Born in 1901 to a poor family in Florence, South Carolina, William H. Johnson moved to New York at age 17, just in time for the first flowering of the Harlem Renaissance, a thriving African American cultural movement. Working a variety of jobs, he saved enough money to pay for an art education at the prestigious National Academy of Design. Johnson worked with painter Charles Hawthorne, who raised funds to send Johnson abroad to study.

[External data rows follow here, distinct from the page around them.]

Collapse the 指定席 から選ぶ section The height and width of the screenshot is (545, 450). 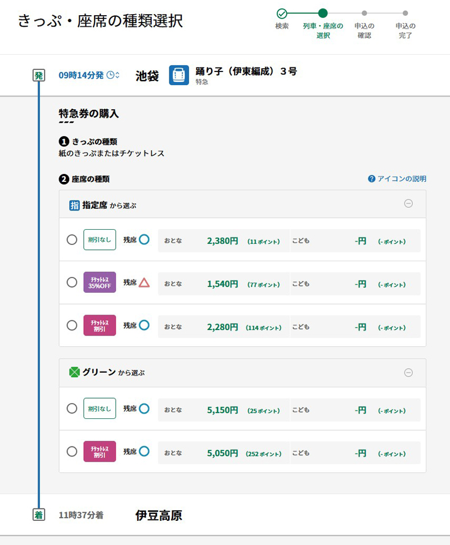point(408,204)
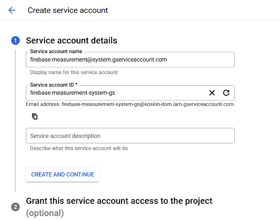This screenshot has width=280, height=221.
Task: Regenerate the Service account ID with refresh icon
Action: (226, 93)
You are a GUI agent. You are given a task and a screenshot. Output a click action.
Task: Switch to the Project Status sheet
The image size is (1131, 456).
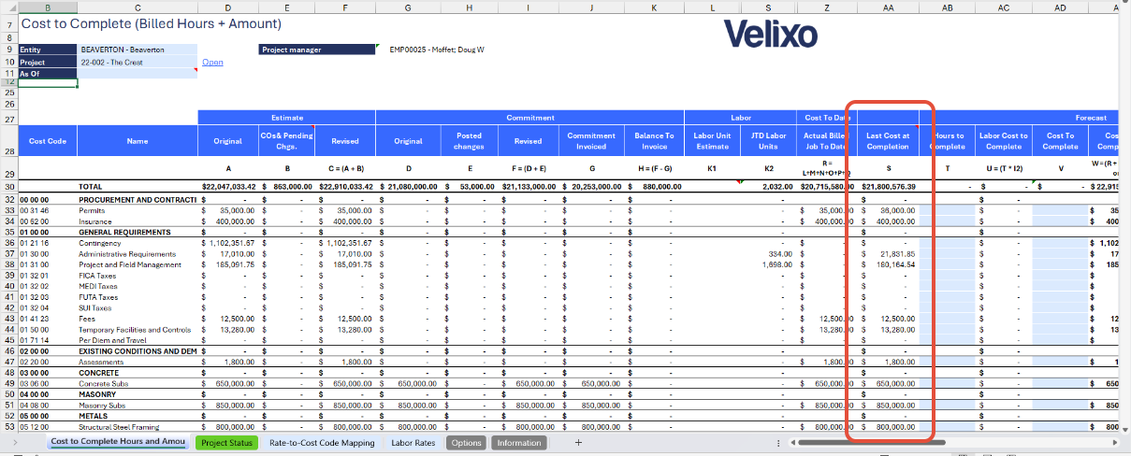(x=227, y=443)
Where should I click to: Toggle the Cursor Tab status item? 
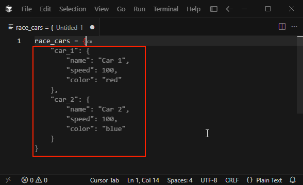(104, 180)
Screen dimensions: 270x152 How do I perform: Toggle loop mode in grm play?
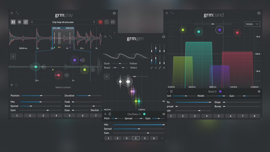pyautogui.click(x=25, y=22)
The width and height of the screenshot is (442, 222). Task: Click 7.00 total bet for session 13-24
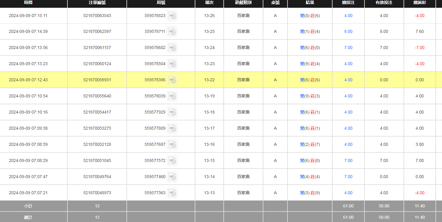tap(348, 48)
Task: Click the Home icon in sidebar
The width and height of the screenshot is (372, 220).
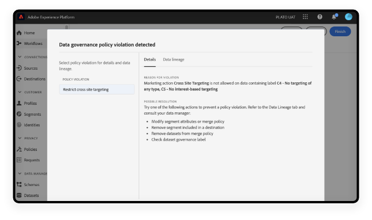Action: point(19,33)
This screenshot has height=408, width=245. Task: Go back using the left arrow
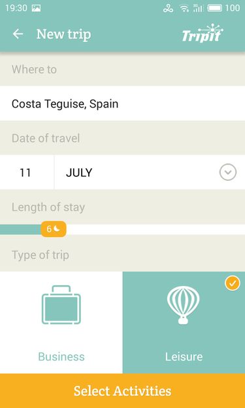[x=18, y=34]
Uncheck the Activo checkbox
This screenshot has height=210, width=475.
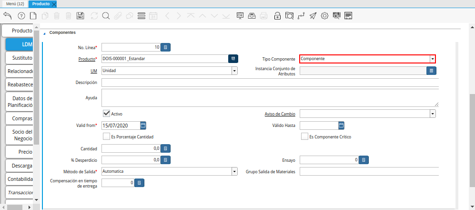click(107, 114)
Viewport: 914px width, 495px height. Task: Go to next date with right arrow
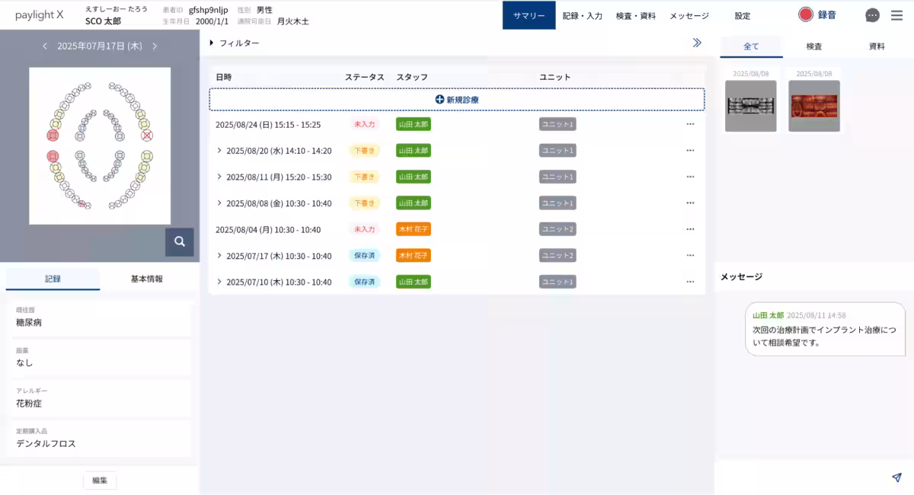coord(155,46)
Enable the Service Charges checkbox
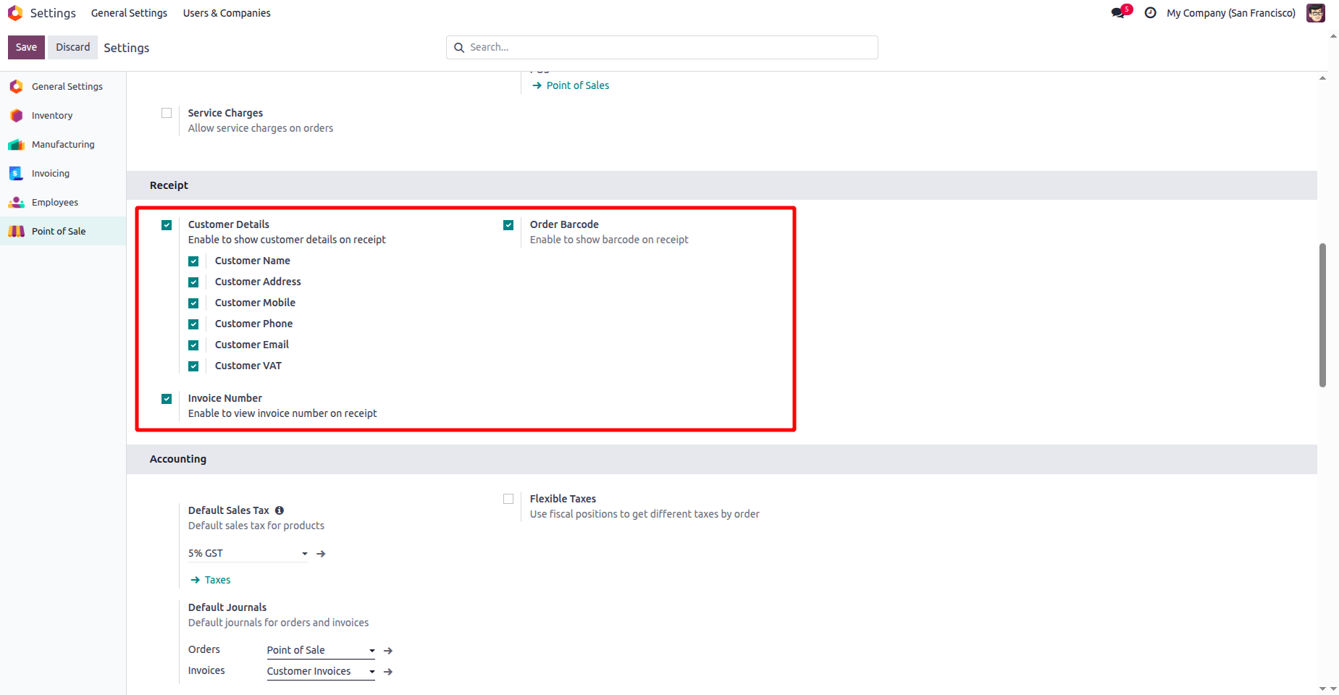Screen dimensions: 1339x695 [167, 113]
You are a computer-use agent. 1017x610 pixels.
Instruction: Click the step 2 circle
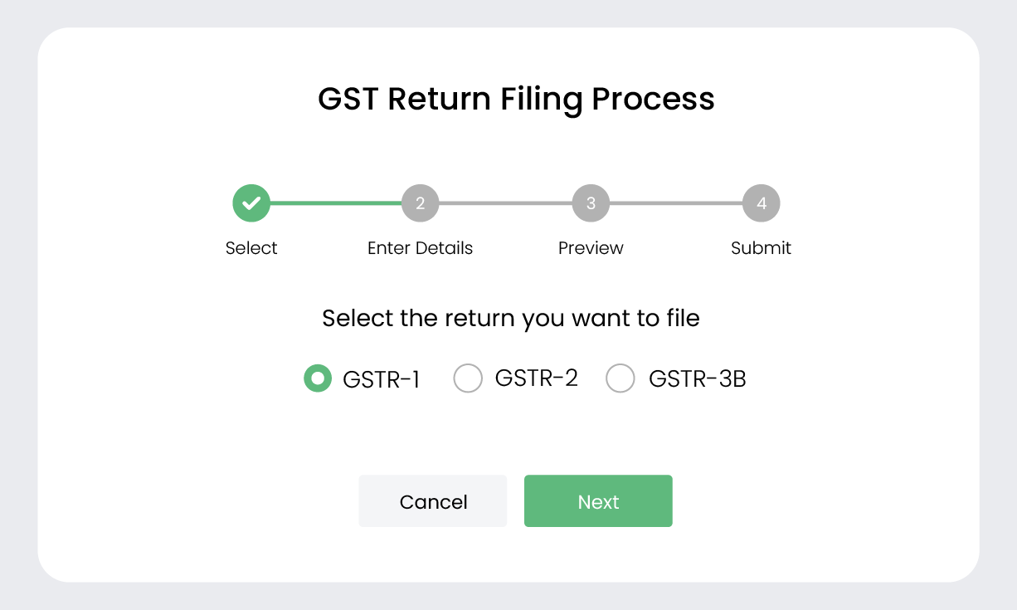421,203
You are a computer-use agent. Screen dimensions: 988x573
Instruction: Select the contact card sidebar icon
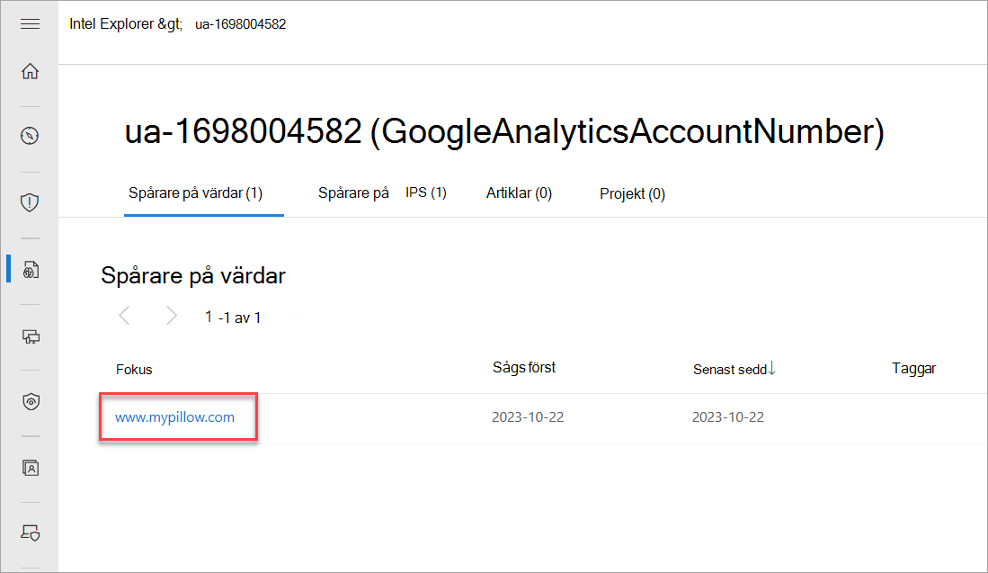(31, 468)
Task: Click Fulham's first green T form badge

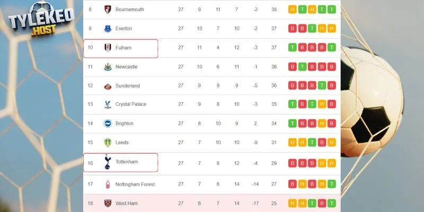Action: [x=293, y=48]
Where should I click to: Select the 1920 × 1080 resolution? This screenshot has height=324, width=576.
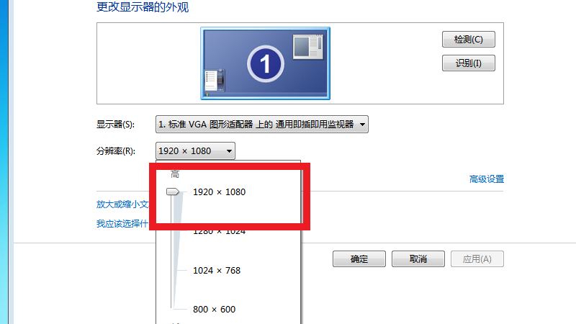tap(219, 192)
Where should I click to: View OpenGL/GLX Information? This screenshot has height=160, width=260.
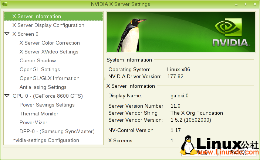coord(50,78)

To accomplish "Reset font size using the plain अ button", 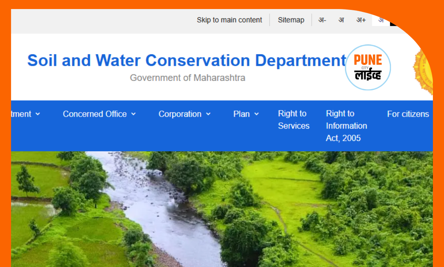I will tap(341, 20).
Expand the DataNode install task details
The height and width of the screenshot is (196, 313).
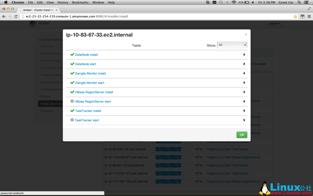[x=244, y=55]
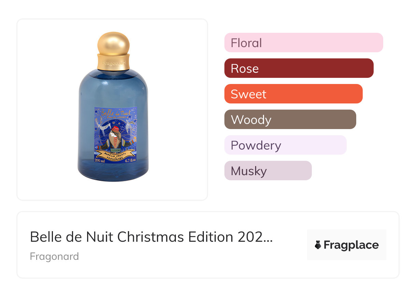This screenshot has width=416, height=295.
Task: Click the gold bottle cap
Action: point(113,43)
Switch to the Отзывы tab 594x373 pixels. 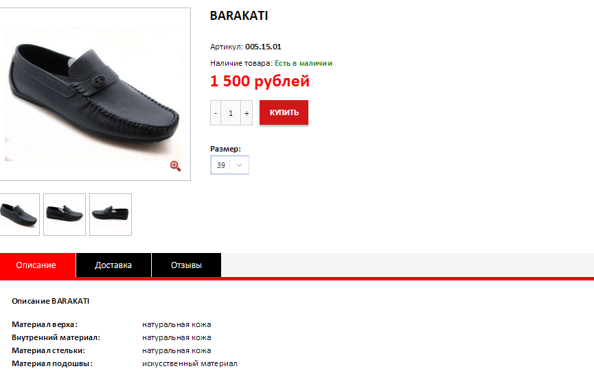click(186, 265)
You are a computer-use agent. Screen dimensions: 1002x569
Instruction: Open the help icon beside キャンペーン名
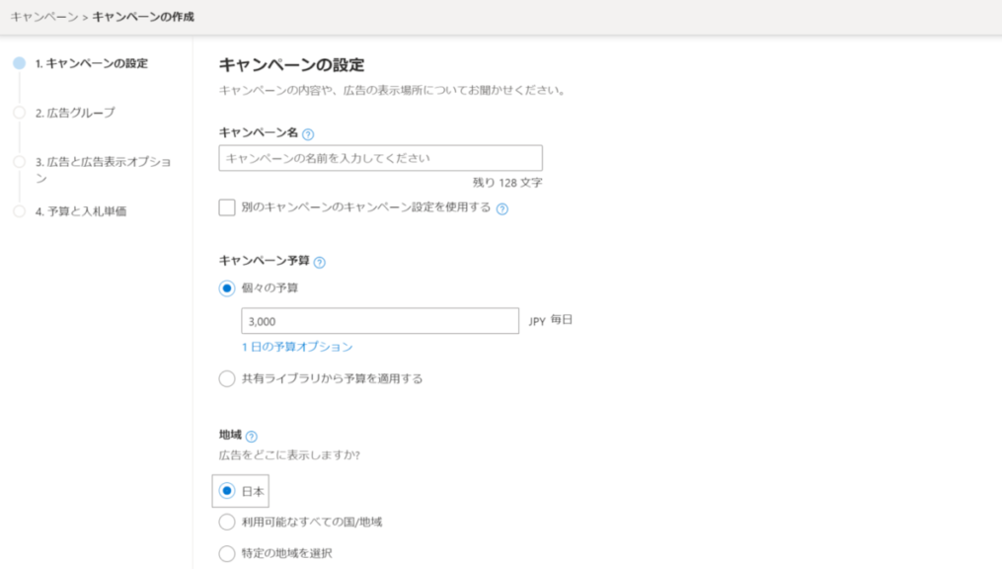click(308, 134)
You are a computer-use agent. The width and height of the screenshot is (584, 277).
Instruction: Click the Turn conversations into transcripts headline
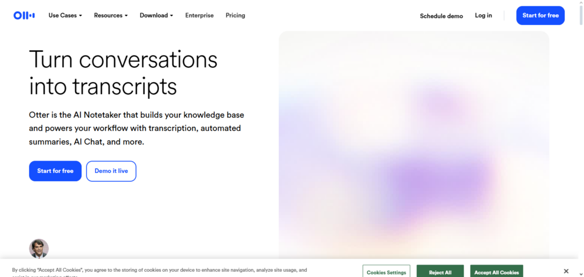coord(123,73)
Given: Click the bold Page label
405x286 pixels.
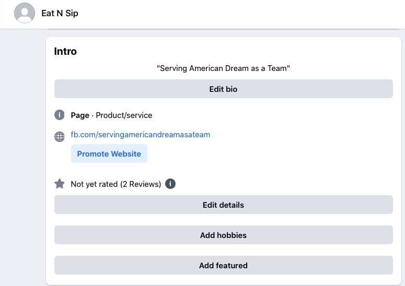Looking at the screenshot, I should click(x=80, y=115).
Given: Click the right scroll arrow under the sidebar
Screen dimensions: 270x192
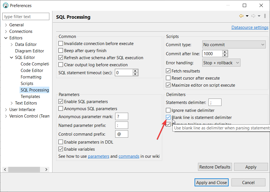Looking at the screenshot, I should tap(46, 169).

He spent the late 1920s in France, absorbing the lessons of modernism. During this period he married Danish artist Holcha Krake, and the couple spent most of the 1930s in Scandinavia, where Johnson's interest in folk art had a profound impact on his work. While in Europe, Johnson also came in contact with the art of Edvard Munch, whose rough-gouged experimental woodcuts inspired a generation of artists in the 1920s to try new printmaking techniques. The unevenly inked areas in some of the artist’s woodblock prints suggest that Johnson did not use a printing press but instead applied pressure to the back of the paper with the bowl of a spoon or the heel of his hand to transfer the wet ink from the block to the paper.

Blind Singer
William H. Johnson (1901–1970)
Blind Singer, c. 1939–1940
Smithsonian American Art Museum
Gift of Mrs. Douglas E. Younger

Returning with Holcha to the United States in 1938, Johnson continued to make block prints. At the same time, he was also attracted to the screenprint technique, which was becoming popular with American artists. In fact, it was with his screenprints that Johnson made his most lasting mark as a printmaker. The bright-hued, opaque inks and hand-cut stencils used for making screenprints proved to be ideal for translating the sharp edges and flat expanses of his new tempera painting style, which appears to have been inspired in equal parts by the colorful cartoons of his childhood, the folk art of Scandinavia and North Africa, and the African American folk traditions of the United States.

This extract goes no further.